Yep, another Covid-19 post here. It’s a situation that keeps on giving new examples that can be applied to how we do things once we start to return to some sort of normal.
Countries and companies are now beginning to look at returning some businesses to work. They are using the data to guide their decisions. Interestingly, the quoted numbers in the press, in government documents and in other published pieces is the raw data that is published by government organizations daily.
I have a problem with the raw data, particularly in the Americas and Europe, it’s not right. I don’t mean to say that these regions are publishing misleading information, it’s just that their processes lead to bad data. For our purposes, let’s just focus on new daily cases. The process is straightforward, people receive a test, it’s submitted for testing, a result is generated, positive result counts are included in published daily numbers. Pretty simple.
Except it is not as simple as that. Numbers do not generate themselves, they require people to run the tests and submit the results. That requires paperwork and working hours.
So what is happening? Friday, Saturday, and Sunday published numbers are naturally depressed because some of the paperwork people are taking much needed time away. Sundays are the lowest. Mondays see the data return to normal and Tuesdays see a catch-up from the weekend. This means that peak data is occurring more often on Tuesdays through Thursdays which can tend to skew some analysis.
France is a great example of this. During their peak, their daily numbers of new reported cases were all over the place. days of 2,000 then 7,000 then 5,000 with one day of 23,000 thrown in catching everything up and correcting prior days. At no point was there a day 12,000 new cases higher than any other day around it, it was just a quirk in the reporting. But this number then gets used as if it is real. If you were to smooth things out and apply a 7 day rolling average, the peak becomes ~8,400 daily new cases.
There are many instances where it makes sense to use raw data. Anytime a process generates consistent and predictable data, the raw data is going to be extremely useful. Anytime that data is sensitive to small units of time (an hour or less typically), you are almost forced to use raw data. Financial analysis will always start from the raw data so that all the pennies can be appropriately added up. Using raw data also gives you cover where no one can question the numbers you are using.
But then there are times when raw data is not useful. This is especially the case when the raw data is actually the aggregate of an aggregate already that are each put together with processes of varying control and rules. The data is already skewed in actuality, it’s just that it’s not clear to a casual observer.
Everyone knows the rule of “garbage in, garbage out.” What they struggle to understand is the definition of garbage, which is not a yes/no situation. Many people treat data that comes from the source as somehow pure, because it started in the right place. But there is no such thing as perfect data. All data has, at a minimum, momentary blips, quirks of the system, human behavior built-in, seasonality, or some other facet that gives it a unique personality. Controlling for these personality traits in data makes an analysis stronger, not weaker.

## YOUR ASSIGNMENT
From the post on raw Covid-19 data, list every daily count of new reported cases in France that it gives from France's peak. The entries that come next have nothing to do with the post above.

[Items from a data source]
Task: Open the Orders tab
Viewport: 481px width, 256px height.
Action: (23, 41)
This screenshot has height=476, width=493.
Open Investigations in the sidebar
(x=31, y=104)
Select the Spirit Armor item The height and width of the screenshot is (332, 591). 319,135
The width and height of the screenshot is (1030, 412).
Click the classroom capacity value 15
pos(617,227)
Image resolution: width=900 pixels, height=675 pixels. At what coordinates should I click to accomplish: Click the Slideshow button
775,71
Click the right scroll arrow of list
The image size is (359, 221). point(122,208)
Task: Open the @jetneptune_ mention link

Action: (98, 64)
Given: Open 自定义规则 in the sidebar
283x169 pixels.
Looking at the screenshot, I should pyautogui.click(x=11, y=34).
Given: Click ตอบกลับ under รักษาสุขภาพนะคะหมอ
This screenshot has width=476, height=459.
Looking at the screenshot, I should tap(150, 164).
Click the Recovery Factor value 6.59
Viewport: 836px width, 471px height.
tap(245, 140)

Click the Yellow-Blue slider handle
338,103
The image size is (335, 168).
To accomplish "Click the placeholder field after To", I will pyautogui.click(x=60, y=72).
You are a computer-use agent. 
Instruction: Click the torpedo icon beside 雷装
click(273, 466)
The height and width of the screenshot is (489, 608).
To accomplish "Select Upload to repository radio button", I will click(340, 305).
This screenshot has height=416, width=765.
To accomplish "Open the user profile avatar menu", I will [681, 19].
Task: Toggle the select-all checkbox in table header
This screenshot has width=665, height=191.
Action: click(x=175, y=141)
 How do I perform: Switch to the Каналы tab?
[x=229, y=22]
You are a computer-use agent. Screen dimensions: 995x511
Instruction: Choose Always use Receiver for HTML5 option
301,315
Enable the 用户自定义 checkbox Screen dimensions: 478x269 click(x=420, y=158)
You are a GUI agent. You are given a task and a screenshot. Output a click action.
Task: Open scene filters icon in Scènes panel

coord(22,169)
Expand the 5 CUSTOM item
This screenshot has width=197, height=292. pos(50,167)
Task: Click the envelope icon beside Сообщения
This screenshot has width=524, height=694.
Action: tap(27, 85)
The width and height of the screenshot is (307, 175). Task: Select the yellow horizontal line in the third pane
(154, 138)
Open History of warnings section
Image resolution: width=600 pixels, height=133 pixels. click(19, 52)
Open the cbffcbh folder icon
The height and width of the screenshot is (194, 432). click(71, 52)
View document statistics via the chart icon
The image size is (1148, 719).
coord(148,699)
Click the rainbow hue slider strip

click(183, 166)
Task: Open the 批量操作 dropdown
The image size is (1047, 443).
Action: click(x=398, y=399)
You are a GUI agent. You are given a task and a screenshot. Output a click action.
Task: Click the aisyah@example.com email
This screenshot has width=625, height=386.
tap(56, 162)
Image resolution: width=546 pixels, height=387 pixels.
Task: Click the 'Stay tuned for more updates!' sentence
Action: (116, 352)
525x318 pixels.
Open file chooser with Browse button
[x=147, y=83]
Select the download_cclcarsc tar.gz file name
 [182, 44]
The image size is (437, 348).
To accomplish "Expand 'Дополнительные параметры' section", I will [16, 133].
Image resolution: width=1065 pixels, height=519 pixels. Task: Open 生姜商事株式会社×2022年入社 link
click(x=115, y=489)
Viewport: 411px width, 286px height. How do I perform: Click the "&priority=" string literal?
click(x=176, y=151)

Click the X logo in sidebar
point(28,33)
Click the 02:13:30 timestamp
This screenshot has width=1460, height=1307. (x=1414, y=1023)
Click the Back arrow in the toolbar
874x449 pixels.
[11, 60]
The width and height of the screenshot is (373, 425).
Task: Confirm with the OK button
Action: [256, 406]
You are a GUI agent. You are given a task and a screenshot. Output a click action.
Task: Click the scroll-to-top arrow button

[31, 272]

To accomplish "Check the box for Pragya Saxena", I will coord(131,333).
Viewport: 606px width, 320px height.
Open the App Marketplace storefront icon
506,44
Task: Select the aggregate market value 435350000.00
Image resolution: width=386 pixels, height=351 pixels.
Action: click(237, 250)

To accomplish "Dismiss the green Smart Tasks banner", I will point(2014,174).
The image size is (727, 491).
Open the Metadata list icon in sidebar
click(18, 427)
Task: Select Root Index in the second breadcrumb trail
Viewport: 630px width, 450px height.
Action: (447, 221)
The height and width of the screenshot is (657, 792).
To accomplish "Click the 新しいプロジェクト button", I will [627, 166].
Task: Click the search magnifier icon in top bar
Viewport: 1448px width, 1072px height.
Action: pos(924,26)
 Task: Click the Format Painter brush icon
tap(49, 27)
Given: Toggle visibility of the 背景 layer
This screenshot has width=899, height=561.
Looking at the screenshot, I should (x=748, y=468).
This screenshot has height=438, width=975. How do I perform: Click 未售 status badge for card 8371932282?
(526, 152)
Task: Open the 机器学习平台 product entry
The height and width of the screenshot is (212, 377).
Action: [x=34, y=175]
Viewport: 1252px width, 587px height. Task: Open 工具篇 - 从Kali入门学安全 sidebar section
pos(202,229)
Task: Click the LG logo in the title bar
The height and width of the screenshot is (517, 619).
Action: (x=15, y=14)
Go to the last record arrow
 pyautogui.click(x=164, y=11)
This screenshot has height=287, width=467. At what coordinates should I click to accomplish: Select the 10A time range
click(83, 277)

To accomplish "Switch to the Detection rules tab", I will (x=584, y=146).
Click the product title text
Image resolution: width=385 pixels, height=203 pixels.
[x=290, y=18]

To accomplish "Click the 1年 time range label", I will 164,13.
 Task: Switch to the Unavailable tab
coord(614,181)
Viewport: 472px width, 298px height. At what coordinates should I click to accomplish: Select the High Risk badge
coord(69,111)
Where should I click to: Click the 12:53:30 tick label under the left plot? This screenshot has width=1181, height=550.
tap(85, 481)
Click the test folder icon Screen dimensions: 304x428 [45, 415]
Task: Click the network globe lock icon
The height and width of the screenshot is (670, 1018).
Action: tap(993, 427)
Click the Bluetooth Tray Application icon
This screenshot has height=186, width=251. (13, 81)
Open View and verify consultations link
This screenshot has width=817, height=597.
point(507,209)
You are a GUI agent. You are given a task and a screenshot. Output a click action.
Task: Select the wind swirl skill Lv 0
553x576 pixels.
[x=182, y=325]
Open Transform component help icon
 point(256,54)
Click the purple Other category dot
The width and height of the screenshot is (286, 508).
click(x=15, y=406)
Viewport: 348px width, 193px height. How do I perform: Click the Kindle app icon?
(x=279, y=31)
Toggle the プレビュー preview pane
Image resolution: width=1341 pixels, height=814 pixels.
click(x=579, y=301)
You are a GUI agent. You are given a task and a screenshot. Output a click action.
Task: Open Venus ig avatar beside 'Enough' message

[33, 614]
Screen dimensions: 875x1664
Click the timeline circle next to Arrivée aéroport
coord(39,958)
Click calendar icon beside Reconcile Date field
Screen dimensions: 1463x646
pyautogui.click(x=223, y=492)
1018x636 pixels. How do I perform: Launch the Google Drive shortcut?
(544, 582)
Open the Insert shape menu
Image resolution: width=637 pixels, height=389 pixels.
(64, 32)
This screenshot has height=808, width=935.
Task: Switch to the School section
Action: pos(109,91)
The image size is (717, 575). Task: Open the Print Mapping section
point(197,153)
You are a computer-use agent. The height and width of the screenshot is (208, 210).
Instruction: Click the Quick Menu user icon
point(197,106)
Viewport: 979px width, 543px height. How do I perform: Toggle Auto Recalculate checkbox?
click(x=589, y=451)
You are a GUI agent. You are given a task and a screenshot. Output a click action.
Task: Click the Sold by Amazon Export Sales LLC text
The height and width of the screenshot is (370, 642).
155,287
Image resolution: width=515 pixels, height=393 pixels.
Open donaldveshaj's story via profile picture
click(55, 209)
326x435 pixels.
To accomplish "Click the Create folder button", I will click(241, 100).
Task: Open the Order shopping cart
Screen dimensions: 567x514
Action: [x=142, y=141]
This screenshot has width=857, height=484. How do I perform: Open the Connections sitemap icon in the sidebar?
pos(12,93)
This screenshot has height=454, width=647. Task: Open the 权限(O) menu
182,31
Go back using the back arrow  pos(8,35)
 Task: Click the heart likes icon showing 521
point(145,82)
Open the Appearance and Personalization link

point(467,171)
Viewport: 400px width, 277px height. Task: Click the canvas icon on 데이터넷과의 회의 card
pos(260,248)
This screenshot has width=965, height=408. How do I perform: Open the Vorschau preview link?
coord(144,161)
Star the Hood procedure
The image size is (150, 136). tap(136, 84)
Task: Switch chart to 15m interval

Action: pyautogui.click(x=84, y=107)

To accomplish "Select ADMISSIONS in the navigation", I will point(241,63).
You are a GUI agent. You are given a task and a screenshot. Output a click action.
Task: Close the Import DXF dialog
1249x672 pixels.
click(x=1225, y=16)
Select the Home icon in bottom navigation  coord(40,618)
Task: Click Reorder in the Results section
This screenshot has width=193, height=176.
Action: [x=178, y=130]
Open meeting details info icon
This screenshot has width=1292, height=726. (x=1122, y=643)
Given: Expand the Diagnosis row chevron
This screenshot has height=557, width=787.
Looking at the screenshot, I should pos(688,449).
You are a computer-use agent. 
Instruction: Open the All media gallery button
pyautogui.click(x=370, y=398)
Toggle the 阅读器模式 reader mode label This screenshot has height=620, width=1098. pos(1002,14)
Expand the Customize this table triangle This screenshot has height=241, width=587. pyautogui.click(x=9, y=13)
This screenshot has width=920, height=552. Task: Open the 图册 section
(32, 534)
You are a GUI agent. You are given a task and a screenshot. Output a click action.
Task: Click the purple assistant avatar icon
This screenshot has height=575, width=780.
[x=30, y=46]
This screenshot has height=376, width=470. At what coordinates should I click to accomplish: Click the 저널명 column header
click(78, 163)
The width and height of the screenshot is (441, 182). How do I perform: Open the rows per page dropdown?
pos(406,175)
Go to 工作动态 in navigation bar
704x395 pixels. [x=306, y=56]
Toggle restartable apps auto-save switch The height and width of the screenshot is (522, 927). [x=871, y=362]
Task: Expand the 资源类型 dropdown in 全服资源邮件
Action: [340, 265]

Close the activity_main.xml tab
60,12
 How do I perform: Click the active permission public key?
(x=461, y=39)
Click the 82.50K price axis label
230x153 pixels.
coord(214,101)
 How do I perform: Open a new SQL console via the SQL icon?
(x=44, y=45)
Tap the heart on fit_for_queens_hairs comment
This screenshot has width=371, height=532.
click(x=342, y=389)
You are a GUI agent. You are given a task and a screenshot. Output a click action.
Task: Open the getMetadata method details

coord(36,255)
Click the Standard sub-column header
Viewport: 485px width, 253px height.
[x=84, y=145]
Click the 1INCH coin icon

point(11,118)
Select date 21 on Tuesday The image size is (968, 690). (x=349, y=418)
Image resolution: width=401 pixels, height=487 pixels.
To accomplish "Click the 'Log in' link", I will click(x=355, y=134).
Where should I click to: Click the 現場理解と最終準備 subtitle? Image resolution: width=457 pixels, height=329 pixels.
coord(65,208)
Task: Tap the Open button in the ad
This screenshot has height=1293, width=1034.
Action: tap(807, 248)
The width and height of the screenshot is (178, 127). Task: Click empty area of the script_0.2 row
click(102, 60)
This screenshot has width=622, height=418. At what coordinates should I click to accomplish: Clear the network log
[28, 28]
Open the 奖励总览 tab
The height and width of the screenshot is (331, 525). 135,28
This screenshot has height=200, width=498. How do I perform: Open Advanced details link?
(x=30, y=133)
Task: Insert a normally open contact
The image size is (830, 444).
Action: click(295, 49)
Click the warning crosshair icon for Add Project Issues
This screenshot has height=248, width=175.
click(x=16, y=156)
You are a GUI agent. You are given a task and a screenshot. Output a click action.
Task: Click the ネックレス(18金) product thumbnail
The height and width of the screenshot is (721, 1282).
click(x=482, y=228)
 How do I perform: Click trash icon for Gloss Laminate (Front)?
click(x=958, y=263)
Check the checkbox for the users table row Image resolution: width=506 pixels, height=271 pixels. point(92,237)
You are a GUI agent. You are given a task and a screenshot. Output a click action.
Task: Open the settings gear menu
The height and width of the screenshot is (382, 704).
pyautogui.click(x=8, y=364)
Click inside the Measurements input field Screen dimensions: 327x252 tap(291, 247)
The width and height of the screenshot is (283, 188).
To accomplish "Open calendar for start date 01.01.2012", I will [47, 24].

## FINAL ANSWER
2,000
7,000
5,000
23,000